(WHAT YOU NEED TO DO): Update the data below by swapping every "GUI agent" for "interface agent", leaving all other text unchanged.

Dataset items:
- - -
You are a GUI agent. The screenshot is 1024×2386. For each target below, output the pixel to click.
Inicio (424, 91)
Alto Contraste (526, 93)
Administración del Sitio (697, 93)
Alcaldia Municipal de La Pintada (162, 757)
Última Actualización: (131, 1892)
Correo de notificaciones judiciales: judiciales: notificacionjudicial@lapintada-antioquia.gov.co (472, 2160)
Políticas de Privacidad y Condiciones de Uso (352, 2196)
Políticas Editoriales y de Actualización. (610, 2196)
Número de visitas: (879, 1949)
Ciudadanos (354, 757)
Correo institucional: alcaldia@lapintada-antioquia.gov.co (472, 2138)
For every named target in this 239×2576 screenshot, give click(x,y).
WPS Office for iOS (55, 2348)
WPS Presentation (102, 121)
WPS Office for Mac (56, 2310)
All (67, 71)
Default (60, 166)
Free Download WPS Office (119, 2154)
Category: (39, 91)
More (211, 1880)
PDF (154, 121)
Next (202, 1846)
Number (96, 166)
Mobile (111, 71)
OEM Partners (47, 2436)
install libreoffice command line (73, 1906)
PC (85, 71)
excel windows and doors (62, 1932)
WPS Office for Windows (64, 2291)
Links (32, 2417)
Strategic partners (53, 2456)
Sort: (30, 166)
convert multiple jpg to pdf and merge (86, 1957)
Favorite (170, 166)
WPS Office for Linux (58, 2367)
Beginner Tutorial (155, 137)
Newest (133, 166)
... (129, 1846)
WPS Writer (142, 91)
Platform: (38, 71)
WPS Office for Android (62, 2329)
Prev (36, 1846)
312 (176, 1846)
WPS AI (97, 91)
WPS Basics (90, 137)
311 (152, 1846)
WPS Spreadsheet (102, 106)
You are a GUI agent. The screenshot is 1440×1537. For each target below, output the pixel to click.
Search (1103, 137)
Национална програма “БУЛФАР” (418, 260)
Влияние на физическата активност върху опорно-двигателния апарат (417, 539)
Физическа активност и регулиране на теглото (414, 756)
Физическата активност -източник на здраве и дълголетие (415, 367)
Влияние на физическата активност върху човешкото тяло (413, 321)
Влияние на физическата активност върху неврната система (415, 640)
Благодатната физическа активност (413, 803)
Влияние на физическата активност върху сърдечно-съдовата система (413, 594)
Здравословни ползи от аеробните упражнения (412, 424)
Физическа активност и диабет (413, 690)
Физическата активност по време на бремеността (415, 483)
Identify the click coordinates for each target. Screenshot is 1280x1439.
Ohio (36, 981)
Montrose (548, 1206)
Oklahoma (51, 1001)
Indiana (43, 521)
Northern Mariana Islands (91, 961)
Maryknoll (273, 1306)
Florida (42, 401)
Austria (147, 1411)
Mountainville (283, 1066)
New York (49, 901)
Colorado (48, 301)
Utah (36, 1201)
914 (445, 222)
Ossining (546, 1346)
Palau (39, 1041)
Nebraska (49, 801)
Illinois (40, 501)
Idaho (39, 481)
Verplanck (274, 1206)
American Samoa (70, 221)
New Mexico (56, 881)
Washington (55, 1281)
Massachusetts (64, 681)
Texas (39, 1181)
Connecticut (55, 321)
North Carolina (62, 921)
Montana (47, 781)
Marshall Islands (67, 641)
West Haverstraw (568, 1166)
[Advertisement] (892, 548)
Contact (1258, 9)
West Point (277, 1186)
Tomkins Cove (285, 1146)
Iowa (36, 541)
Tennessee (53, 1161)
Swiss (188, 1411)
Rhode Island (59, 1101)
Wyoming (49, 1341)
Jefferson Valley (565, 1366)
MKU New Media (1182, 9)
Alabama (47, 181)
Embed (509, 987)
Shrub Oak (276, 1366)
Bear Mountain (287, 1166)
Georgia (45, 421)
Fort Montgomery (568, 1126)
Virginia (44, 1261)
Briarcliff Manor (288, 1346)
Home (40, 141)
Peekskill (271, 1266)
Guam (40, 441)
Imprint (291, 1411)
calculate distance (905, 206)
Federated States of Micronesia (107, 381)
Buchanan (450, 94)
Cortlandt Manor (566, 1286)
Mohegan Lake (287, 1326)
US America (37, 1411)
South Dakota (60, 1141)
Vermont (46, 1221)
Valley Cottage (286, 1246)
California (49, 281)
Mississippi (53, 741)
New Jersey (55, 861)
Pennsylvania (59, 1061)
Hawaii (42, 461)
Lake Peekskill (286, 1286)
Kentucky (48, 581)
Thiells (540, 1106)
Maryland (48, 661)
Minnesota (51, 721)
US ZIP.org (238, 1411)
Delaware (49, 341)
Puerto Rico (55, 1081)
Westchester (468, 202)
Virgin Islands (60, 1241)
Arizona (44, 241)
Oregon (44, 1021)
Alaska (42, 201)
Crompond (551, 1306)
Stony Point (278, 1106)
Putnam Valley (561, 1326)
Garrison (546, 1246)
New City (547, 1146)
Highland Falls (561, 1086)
- - -
(EXPECTED OUTPUT):
You are a interface agent. The screenshot is 1024×2386. For each target below, output the pixel to click.
Inicio (424, 91)
Alto Contraste (526, 93)
Administración del Sitio (697, 93)
Alcaldia Municipal de La Pintada (162, 757)
Última Actualización: (131, 1892)
Correo de notificaciones judiciales: judiciales: notificacionjudicial@lapintada-antioquia.gov.co (472, 2160)
Políticas de Privacidad y Condiciones de Uso (352, 2196)
Políticas Editoriales y de Actualización. (610, 2196)
Número de visitas: (879, 1949)
Ciudadanos (354, 757)
Correo institucional: alcaldia@lapintada-antioquia.gov.co (472, 2138)
For every named target in this 239×2576 screenshot, give click(x,y).
WPS Office for iOS (55, 2348)
WPS Presentation (102, 121)
WPS Office for Mac (56, 2310)
All (67, 71)
Default (60, 166)
Free Download WPS Office (119, 2154)
Category: (39, 91)
More (211, 1880)
PDF (154, 121)
Next (202, 1846)
Number (96, 166)
Mobile (111, 71)
OEM Partners (47, 2436)
install libreoffice command line (73, 1906)
PC (85, 71)
excel windows and doors (62, 1932)
WPS Office for Windows (64, 2291)
Links (32, 2417)
Strategic partners (53, 2456)
Sort: (30, 166)
convert multiple jpg to pdf and merge (86, 1957)
Favorite (170, 166)
WPS Office for Linux (58, 2367)
Beginner Tutorial (155, 137)
Newest (133, 166)
... (129, 1846)
WPS Writer (142, 91)
Platform: (38, 71)
WPS Office for Android (62, 2329)
Prev (36, 1846)
312 (176, 1846)
WPS AI (97, 91)
WPS Basics (90, 137)
311 (152, 1846)
WPS Spreadsheet (102, 106)
You are a interface agent. The screenshot is 1440×1537. For each target below, output the pixel to click.
Search (1103, 137)
Национална програма “БУЛФАР” (418, 260)
Влияние на физическата активност върху опорно-двигателния апарат (417, 539)
Физическа активност и регулиране на теглото (414, 756)
Физическата активност -източник на здраве и дълголетие (415, 367)
Влияние на физическата активност върху човешкото тяло (413, 321)
Влияние на физическата активност върху неврната система (415, 640)
Благодатната физическа активност (413, 803)
Влияние на физическата активност върху сърдечно-съдовата система (413, 594)
Здравословни ползи от аеробните упражнения (412, 424)
Физическа активност и диабет (413, 690)
Физическата активност по време на бремеността (415, 483)
Identify the click coordinates for each target. Screenshot is 1280x1439.
Ohio (36, 981)
Montrose (548, 1206)
Oklahoma (51, 1001)
Indiana (43, 521)
Northern Mariana Islands (91, 961)
Maryknoll (273, 1306)
Florida (42, 401)
Austria (147, 1411)
Mountainville (283, 1066)
New York (49, 901)
Colorado (48, 301)
Utah (36, 1201)
914 (445, 222)
Ossining (546, 1346)
Palau (39, 1041)
Nebraska (49, 801)
Illinois (40, 501)
Idaho (39, 481)
Verplanck (274, 1206)
American Samoa (70, 221)
New Mexico (56, 881)
Washington (55, 1281)
Massachusetts (64, 681)
Texas (39, 1181)
Connecticut (55, 321)
North Carolina (62, 921)
Montana (47, 781)
Marshall Islands (67, 641)
West Haverstraw (568, 1166)
[Advertisement] (892, 548)
Contact (1258, 9)
West Point (277, 1186)
Tomkins Cove (285, 1146)
Iowa (36, 541)
Tennessee (53, 1161)
Swiss (188, 1411)
Rhode Island (59, 1101)
Wyoming (49, 1341)
Jefferson Valley (565, 1366)
MKU New Media (1182, 9)
Alabama (47, 181)
Embed (509, 987)
Shrub Oak (276, 1366)
Bear Mountain (287, 1166)
Georgia (45, 421)
Fort Montgomery (568, 1126)
Virginia (44, 1261)
Briarcliff Manor (288, 1346)
Home (40, 141)
Peekskill (271, 1266)
Guam (40, 441)
Imprint (291, 1411)
calculate distance (905, 206)
Federated States of Micronesia (107, 381)
Buchanan (450, 94)
Cortlandt Manor (566, 1286)
Mohegan Lake (287, 1326)
US America (37, 1411)
South Dakota (60, 1141)
Vermont (46, 1221)
Valley Cottage (286, 1246)
California (49, 281)
Mississippi (53, 741)
New Jersey (55, 861)
Pennsylvania (59, 1061)
Hawaii (42, 461)
Lake Peekskill (286, 1286)
Kentucky (48, 581)
Thiells (540, 1106)
Maryland (48, 661)
Minnesota (51, 721)
US ZIP.org (238, 1411)
Delaware (49, 341)
Puerto Rico (55, 1081)
Westchester (468, 202)
Virgin Islands (60, 1241)
Arizona (44, 241)
Oregon (44, 1021)
Alaska (42, 201)
Crompond (551, 1306)
Stony Point (278, 1106)
Putnam Valley (561, 1326)
Garrison (546, 1246)
New City (547, 1146)
Highland Falls (561, 1086)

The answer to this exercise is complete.